With the Malaysian election as little more than racial politics on steroids, what about Singapore with the Nizam Ismail storm in a teacup few days ago?
Nizam Ismail’s main purpose in issuing his response is to debunk the government’s assertion that he is promoting race-based politics, and that he has used Association of Muslim Professional (AMP) as a platform for self-promotion .
He goes to great length to explain that Community Forum (ComFor) was not created for the purposes of pushing a Malay agenda. He clarifies that ComFor is rather an extension of Community in Review forum (CIR) and is meant to track strategies of the AMP Convention.
Nizam has however failed to convincing explain the necessity for a new forum to track CIR. What he essentially did not say, or cannot say, is that his vision for ComFor was to push for community-based approaches to be included within the national approach adopted by CIR. ComFor would do what CIR could not officially? ComFor is a watchdog group if you like, to make sure the rights and privileges of the Malays are front and center.
Nizam is also known to have used other platforms on social media (e.g. Suara Melayu Singapura) to argue for an alternate political structure for the Malay community. This comprises a system whereby the Malay community nominates its own leaders. This is clearly a political model of racial representation to advance Malay interests, and “Collective Leadership” by another name even. Incidentally, “Collective Leadership” was frowned upon by the government years ago and made know to AMP as it was too racial in its politics.
Nizam kept saying his ideas are made on a personal capacity basis despite his positions within AMP and its subsidiary Centre for Research on Islamic and Malay Affairs (RIMA). What it means is that he is pushing for Malay affirmative action in one platform, and claim to focus on the national approach on the other. In so doing, he is merely attempting to mask race-based politics under the guise of class-based programs.
A central point to his proposed class-based programs would be whether he is championing for Malays to have priority in the receipt of state funds. As it already stands, assistance schemes and programs are dished out at the national level, and dispersed progressively based on the principle that those that are most in should receive them first.

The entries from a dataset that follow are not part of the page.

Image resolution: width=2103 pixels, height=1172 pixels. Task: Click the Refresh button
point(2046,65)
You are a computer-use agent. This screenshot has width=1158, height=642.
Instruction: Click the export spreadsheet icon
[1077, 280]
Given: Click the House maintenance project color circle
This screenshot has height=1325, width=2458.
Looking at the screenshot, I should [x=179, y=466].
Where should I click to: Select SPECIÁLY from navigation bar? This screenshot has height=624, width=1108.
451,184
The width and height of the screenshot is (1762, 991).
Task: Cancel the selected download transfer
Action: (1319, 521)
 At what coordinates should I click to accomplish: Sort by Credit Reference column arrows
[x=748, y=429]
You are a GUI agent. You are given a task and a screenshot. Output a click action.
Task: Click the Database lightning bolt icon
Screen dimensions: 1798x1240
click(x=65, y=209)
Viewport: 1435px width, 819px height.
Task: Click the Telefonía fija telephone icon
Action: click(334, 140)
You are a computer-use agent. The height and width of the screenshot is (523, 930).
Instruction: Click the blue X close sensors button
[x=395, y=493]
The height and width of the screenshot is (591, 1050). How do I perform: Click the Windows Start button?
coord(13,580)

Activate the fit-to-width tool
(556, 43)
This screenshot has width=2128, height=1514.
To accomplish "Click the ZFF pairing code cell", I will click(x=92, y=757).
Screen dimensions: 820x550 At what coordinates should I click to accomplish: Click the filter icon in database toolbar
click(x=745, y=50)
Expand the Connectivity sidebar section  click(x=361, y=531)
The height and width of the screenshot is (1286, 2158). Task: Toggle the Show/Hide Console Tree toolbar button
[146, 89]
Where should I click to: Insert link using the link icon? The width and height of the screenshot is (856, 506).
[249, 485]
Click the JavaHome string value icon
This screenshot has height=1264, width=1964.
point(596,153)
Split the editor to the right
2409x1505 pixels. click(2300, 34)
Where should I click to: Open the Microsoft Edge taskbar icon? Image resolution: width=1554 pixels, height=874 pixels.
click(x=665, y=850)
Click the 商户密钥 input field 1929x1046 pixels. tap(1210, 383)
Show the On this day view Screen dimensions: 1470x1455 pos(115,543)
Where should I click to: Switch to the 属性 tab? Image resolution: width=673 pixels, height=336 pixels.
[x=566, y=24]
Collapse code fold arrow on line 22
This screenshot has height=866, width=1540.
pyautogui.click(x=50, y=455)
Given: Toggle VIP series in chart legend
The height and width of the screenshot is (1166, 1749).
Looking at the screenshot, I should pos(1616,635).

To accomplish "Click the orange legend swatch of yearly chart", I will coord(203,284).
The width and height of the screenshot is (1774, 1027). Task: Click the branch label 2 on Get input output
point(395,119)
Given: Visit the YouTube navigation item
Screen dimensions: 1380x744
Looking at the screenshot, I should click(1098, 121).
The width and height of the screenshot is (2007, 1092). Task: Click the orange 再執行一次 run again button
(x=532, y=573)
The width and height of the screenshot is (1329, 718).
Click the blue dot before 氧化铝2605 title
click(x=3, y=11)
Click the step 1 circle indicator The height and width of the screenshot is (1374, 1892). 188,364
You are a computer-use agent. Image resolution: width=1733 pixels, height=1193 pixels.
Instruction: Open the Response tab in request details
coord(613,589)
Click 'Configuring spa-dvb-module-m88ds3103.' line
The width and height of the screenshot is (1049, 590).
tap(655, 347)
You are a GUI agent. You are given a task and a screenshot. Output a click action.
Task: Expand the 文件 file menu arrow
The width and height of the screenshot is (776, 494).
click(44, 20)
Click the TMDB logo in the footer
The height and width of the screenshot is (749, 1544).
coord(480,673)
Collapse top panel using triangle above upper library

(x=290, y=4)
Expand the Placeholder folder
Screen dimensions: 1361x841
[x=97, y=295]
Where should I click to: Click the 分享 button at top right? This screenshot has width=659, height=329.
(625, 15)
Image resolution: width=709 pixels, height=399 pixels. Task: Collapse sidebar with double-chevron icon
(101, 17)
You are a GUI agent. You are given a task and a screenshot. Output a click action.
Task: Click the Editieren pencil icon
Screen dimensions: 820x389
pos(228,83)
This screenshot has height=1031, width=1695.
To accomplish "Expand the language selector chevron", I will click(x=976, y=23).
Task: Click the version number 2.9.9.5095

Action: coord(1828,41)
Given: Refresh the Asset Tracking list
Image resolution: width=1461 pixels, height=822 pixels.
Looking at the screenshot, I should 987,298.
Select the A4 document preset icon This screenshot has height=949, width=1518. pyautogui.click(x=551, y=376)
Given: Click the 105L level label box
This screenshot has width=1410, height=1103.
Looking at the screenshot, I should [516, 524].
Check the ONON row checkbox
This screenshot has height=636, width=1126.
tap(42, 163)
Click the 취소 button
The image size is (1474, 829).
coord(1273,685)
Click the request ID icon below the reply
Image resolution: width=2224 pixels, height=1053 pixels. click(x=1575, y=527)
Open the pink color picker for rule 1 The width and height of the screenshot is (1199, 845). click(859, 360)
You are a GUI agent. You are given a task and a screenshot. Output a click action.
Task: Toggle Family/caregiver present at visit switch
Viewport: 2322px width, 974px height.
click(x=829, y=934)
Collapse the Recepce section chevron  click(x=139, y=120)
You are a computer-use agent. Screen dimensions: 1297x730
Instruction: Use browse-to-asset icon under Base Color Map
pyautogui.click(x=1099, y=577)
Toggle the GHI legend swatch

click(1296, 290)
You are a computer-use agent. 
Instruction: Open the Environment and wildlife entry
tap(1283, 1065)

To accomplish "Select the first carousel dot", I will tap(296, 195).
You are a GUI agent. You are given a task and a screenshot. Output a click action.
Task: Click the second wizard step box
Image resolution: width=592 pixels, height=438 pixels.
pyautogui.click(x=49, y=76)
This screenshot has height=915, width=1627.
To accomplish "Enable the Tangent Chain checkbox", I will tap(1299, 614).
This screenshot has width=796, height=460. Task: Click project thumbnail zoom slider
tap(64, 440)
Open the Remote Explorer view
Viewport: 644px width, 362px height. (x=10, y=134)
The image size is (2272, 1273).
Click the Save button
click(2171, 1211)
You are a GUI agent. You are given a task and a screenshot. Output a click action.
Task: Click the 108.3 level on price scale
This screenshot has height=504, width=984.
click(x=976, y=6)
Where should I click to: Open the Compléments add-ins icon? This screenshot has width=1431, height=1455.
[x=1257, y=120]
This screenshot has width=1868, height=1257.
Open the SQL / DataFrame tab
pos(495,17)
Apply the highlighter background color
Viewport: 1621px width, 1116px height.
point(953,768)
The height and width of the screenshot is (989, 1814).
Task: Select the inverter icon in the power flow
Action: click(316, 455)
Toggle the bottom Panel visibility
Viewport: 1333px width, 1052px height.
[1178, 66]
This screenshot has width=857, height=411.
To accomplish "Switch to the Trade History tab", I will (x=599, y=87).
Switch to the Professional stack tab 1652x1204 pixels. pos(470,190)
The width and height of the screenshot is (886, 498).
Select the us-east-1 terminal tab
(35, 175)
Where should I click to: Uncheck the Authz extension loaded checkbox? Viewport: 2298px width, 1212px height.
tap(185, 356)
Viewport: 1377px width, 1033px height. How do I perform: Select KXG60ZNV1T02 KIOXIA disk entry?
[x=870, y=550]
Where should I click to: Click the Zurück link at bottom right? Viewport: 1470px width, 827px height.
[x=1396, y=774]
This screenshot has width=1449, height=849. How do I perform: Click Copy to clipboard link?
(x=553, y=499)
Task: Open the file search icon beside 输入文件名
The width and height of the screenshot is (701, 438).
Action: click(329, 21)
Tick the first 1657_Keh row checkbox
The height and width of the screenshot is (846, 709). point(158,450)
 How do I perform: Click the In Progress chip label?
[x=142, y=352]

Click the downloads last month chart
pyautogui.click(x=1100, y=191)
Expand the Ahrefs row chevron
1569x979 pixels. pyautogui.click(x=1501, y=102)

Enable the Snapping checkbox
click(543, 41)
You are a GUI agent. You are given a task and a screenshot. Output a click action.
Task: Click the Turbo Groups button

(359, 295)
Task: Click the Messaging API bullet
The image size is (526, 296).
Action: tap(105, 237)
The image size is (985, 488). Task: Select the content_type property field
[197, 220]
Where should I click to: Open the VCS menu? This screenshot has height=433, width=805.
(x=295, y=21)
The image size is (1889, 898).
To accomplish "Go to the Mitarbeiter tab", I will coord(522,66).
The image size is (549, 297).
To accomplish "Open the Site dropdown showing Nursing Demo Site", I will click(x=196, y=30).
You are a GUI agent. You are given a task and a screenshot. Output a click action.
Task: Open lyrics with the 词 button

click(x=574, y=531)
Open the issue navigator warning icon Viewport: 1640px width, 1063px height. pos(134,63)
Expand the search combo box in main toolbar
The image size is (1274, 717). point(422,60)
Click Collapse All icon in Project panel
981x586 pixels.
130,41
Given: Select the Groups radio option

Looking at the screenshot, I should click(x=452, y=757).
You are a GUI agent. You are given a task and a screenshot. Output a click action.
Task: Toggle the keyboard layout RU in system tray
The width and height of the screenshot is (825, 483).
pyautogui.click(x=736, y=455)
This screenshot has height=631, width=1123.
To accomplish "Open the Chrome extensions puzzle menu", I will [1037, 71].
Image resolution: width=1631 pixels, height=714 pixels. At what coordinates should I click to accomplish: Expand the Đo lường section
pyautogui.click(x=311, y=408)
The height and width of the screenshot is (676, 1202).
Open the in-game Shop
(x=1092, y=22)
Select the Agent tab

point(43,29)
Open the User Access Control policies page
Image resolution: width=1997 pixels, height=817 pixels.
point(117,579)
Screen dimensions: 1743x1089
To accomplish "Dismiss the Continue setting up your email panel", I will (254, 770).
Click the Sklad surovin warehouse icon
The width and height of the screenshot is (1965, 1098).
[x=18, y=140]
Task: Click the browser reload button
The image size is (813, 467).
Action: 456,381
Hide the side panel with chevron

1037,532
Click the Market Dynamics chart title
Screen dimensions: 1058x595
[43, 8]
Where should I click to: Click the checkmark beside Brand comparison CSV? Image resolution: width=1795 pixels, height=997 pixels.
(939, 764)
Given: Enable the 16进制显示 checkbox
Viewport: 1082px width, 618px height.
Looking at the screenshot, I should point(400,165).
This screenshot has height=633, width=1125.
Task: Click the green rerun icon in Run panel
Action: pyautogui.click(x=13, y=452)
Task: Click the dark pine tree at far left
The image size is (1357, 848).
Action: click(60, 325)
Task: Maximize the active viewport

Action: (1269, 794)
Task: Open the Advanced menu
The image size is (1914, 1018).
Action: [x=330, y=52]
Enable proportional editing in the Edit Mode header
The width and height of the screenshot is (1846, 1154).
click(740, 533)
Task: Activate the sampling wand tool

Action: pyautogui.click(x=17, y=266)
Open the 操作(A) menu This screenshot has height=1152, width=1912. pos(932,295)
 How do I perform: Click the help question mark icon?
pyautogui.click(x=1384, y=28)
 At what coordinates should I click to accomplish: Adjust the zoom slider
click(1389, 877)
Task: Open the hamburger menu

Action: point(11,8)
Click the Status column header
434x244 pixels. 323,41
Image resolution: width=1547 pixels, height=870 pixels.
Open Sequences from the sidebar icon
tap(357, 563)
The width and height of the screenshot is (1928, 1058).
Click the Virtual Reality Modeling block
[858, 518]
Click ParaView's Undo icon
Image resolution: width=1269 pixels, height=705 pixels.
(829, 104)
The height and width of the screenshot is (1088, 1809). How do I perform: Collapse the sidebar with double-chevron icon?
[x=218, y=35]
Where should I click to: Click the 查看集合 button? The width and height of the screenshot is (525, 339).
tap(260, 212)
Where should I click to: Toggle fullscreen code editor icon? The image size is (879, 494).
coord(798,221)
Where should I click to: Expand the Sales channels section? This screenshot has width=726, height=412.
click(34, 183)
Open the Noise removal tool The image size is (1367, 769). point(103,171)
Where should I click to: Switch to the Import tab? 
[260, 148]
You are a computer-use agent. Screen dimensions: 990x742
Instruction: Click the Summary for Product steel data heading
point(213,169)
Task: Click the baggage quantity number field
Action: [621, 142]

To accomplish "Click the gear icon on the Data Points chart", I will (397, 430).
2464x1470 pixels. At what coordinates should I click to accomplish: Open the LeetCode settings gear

Is Nizam therefore suggesting that Malays in need of economic assistance form an under-class of their own? How is this a national-level or fair class-based initiative as he claims to espouse?
Confusingly, in his blog post he argues that race-based self-help groups perpetuate cultural stereotypes or myth of race-based deficiencies. This statement runs contrary to his actions as he took the advantage of AMP’s race-based machinery anyway to advance Malay interests, instead of working in a race-neutral enterprise. He is an advocate of racial politics. Clearly, he has not been misperceived.